3.3 Stage 3: Deciding what to revise

In Stage 2, you will have reminded yourself of the scope of the course, and you will also have a sense of the range and breadth of topics you have covered. Now you need to decide what to revise.

Activity 5

Timing: Allow approximately 20 minutes.

Stages 1 and 2 will have given you some idea of the range of revision topics and potential material you could draw on for revision.

Make a preliminary list of course topics. Then look at past or specimen exam papers to see which of the topics on your list appear, and how often. Having done this, think of the material you have to revise from - is it limited or quite detailed?


You may find that for one topic you not only have an assignment, but also notes from your tutorial, course materials, audio visual material, or supplementary readings. Such a selection points to this being a strong revision topic for you.

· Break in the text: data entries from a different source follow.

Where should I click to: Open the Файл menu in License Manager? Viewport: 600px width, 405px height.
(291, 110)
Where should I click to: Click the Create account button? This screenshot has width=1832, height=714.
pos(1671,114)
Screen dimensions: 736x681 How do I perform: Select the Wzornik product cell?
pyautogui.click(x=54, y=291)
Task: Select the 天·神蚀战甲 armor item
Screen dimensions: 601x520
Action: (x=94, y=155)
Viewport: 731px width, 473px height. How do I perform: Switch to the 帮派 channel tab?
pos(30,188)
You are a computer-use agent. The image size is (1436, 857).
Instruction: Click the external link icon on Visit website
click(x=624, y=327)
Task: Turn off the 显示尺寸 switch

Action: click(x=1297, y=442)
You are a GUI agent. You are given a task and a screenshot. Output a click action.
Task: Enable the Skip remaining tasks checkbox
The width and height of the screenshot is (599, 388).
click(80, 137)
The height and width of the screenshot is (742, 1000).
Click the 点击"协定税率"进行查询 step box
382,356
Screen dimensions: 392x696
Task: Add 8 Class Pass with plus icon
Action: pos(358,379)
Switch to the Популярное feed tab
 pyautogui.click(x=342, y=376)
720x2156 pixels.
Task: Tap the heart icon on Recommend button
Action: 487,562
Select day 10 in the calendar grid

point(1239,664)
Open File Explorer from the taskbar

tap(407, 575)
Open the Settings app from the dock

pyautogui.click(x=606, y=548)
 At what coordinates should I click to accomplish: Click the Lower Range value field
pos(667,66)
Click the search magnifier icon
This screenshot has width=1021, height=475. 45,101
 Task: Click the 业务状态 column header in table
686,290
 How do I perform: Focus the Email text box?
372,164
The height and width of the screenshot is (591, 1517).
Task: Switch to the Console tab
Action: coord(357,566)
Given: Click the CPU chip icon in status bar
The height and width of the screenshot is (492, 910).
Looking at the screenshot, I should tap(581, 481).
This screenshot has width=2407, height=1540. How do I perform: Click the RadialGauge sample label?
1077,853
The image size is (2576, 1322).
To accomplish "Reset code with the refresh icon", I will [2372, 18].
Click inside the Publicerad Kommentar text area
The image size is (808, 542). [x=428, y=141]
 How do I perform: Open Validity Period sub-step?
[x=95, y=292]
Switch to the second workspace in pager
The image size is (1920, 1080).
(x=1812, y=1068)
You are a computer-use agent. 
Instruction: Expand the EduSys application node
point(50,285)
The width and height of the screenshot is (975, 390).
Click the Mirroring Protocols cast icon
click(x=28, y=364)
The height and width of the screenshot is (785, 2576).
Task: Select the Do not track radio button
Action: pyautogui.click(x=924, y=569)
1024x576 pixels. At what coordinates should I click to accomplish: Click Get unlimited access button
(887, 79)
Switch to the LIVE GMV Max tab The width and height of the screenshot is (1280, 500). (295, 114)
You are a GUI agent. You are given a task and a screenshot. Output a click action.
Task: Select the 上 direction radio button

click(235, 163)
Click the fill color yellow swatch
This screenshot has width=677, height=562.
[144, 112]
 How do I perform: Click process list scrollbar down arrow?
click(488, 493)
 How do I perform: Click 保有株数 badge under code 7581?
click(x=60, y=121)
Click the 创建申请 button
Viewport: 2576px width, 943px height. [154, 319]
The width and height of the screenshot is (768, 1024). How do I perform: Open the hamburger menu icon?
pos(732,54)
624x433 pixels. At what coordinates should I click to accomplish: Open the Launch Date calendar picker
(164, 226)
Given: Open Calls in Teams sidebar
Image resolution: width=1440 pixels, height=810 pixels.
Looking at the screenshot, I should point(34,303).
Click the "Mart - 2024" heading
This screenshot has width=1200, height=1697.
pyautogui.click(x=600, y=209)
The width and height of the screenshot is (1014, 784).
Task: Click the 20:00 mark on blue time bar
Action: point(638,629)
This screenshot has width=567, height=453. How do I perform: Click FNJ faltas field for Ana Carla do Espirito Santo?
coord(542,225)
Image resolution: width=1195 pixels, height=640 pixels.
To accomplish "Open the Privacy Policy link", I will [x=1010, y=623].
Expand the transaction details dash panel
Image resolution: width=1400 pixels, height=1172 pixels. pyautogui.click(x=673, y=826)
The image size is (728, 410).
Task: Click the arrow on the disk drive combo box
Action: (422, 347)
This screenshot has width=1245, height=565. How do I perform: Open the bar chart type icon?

Although there is no exact formula for how much you should cover in your revision, it is a good idea to revise more topic areas than the number of questions to be answered. You may find that a particular topic you have revised has a question with a narrow focus or an awkward slant.

It will become clear that certain topics appear on the exam paper year after year. Some topics will have a wealth of material for you to draw on, and other topics will simply be your favourites and easier to learn. It is always a good idea to show your list of revision topics to a tutor or fellow student. You can ask them what they think about your revision plans.